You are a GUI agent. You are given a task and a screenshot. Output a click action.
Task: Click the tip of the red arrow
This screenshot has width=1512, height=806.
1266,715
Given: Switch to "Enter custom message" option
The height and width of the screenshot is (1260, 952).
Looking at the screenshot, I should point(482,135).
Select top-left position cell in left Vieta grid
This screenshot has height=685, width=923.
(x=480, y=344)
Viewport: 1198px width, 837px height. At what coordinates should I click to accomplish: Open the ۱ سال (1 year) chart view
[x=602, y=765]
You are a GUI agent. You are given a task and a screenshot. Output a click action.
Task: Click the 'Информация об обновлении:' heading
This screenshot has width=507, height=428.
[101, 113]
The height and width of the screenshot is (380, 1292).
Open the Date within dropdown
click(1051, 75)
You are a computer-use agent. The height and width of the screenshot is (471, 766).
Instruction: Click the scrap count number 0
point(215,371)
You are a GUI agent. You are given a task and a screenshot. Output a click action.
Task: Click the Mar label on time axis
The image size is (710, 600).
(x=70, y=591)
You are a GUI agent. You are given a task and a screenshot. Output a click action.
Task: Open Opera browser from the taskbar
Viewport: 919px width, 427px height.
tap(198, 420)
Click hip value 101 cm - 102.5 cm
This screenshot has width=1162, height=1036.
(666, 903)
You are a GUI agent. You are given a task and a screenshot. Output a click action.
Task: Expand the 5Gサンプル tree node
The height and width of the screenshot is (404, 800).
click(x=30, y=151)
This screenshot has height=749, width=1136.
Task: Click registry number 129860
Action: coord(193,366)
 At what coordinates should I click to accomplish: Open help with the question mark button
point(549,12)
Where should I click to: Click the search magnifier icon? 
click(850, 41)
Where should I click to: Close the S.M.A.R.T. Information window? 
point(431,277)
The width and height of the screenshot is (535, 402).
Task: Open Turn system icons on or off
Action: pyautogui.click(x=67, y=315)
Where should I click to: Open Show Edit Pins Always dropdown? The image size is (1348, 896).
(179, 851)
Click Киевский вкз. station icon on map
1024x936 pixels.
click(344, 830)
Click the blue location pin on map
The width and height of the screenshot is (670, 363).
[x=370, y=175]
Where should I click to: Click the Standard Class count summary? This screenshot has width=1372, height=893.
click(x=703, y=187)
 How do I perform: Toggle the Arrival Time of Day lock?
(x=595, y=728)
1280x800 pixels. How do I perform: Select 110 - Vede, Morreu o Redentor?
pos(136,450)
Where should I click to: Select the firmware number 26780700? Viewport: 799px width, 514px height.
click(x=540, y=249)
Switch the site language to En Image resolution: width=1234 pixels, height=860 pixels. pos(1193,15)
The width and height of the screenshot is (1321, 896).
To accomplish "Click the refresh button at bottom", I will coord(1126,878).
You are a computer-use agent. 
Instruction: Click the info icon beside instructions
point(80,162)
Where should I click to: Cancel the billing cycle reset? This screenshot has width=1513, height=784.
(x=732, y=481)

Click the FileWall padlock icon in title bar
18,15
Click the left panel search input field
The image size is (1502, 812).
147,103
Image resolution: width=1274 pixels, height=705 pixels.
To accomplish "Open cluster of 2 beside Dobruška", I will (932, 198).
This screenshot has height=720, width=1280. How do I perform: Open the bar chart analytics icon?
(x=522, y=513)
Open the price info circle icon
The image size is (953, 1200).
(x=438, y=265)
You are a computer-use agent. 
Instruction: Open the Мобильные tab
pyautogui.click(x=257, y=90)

Work instruction ▸ Read the entries above and find each line holding the word "will". Copy it out.

Answer section ▸
To accomplish "Click the refresh button at bottom", I will coord(1126,878).
To accomplish "Open cluster of 2 beside Dobruška", I will (932, 198).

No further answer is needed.